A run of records
-- start --
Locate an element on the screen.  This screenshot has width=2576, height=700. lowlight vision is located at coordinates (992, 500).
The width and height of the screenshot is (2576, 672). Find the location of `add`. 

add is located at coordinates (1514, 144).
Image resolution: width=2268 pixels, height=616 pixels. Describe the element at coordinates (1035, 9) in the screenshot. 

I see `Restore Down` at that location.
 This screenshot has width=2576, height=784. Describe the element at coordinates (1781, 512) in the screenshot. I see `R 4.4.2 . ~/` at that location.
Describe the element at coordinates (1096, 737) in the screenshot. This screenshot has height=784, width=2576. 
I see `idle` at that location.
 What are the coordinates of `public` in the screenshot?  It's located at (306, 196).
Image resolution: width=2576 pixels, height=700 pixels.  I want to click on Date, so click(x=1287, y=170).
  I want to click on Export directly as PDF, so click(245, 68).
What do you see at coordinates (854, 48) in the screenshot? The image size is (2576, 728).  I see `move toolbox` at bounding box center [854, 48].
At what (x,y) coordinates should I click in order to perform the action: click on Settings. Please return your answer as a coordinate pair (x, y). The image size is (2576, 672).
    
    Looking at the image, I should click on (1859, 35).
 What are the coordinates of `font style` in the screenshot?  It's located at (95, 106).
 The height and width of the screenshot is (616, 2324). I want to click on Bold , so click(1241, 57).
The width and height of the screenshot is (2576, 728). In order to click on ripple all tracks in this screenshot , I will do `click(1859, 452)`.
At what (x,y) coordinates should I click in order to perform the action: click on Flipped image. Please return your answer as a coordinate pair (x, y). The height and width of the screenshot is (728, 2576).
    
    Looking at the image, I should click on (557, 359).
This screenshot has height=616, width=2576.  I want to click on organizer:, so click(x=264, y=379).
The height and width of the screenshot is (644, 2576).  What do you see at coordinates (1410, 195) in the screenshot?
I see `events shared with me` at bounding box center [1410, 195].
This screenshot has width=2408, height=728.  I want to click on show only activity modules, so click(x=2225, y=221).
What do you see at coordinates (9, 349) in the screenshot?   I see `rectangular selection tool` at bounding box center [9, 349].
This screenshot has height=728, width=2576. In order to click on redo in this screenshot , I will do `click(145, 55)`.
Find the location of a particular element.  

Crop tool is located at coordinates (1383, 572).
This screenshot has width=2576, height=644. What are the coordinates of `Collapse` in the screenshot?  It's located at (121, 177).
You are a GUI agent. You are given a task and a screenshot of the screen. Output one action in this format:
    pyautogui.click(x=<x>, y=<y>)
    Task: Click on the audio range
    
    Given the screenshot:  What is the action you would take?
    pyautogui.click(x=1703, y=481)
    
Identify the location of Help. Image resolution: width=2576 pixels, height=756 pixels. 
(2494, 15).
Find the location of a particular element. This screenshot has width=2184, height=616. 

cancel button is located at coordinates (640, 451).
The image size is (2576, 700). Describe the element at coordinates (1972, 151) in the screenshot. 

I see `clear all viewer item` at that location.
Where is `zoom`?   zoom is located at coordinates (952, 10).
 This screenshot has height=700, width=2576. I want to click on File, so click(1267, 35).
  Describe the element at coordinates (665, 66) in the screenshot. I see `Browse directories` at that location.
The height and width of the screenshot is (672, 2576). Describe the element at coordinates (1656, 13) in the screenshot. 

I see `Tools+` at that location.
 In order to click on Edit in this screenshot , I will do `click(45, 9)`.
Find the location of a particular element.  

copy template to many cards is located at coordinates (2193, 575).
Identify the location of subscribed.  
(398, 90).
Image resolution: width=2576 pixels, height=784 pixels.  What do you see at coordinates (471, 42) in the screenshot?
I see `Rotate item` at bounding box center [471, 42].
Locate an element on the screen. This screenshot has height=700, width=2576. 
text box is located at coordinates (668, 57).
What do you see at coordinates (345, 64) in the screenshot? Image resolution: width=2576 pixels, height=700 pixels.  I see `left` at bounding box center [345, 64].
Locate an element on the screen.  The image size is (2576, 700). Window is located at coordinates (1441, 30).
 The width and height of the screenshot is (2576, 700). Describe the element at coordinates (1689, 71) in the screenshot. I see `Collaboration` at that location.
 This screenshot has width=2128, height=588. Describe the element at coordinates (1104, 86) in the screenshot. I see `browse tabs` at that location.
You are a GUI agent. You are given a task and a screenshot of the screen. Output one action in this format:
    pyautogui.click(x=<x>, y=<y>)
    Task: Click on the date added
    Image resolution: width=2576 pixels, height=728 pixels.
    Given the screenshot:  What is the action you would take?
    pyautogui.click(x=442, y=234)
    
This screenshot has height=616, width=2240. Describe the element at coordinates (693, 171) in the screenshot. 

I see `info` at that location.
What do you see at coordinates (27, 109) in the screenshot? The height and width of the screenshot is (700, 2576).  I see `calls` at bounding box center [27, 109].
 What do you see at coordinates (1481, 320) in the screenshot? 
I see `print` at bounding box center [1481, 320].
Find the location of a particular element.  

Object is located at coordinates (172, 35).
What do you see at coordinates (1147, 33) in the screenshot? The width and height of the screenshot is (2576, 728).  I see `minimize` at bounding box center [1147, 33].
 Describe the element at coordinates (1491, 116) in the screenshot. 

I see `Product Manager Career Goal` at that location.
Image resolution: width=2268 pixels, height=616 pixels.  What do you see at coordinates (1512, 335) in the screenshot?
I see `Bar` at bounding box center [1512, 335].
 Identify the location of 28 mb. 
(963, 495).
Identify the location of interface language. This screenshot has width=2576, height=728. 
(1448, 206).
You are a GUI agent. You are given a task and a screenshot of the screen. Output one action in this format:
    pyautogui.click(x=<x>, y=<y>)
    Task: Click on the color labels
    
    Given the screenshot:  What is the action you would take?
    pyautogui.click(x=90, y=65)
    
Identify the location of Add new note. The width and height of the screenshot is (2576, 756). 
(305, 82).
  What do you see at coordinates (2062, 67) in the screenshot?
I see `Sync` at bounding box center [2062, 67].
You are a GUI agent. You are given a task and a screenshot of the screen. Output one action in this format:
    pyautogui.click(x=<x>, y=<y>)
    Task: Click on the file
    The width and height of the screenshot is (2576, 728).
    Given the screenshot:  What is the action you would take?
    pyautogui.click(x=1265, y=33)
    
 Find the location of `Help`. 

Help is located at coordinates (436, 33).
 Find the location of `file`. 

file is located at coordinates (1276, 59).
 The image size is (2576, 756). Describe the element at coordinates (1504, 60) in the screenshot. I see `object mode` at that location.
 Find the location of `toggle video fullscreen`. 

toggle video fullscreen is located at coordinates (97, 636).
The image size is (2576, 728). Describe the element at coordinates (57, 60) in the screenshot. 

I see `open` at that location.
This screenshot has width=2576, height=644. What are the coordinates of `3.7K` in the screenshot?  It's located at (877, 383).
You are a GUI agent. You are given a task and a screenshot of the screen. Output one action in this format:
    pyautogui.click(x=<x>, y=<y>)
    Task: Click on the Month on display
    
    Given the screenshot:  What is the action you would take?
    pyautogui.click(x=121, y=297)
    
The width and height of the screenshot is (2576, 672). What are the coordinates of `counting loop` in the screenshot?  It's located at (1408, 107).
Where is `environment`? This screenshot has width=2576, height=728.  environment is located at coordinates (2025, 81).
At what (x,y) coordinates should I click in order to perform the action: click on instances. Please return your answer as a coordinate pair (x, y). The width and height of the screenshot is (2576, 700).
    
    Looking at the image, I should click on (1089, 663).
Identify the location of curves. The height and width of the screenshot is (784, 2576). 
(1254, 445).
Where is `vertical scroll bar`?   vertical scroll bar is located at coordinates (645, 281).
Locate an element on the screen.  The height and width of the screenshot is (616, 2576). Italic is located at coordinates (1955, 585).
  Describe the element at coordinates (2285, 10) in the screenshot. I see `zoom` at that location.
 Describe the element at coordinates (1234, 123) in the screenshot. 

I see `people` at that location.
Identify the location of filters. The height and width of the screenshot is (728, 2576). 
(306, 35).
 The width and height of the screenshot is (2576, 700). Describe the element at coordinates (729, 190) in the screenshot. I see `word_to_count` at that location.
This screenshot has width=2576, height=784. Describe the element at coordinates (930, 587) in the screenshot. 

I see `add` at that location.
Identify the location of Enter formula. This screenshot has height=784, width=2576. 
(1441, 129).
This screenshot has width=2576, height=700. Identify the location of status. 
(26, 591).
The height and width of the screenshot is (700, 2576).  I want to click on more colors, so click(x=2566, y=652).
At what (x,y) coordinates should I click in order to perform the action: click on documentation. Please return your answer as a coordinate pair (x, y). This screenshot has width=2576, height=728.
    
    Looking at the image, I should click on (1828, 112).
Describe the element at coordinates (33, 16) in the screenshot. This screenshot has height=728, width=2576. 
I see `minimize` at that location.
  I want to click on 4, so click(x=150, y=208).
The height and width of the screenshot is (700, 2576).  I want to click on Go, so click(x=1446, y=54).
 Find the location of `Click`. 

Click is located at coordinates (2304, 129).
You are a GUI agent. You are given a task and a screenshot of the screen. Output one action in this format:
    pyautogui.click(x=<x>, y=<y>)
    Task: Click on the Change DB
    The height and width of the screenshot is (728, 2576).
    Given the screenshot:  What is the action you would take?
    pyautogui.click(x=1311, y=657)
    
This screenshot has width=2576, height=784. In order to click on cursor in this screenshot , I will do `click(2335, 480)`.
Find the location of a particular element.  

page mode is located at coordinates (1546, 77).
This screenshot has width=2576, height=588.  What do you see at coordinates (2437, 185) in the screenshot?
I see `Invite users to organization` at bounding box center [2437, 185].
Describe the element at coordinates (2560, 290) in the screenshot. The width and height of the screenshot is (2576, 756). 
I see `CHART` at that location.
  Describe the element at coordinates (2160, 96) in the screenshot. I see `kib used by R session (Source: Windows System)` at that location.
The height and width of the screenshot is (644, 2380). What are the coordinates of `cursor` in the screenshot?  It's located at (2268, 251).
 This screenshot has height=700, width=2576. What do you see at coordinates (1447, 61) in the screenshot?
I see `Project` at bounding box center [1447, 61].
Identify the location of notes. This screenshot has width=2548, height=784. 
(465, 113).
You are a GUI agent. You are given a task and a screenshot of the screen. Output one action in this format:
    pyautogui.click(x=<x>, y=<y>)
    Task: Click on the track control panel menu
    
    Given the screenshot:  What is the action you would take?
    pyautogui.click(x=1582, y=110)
-- end --
INSTRUCTIONS TO FOLLOW
Copy the records verbatim, from the line containing "The image size is (2576, 700). Describe" through the line containing "Describe the element at coordinates (665, 66)", with both of those lines included.

FULL OUTPUT
The image size is (2576, 700). Describe the element at coordinates (1972, 151) in the screenshot. 

I see `clear all viewer item` at that location.
Where is `zoom`?   zoom is located at coordinates (952, 10).
 This screenshot has height=700, width=2576. I want to click on File, so click(1267, 35).
  Describe the element at coordinates (665, 66) in the screenshot. I see `Browse directories` at that location.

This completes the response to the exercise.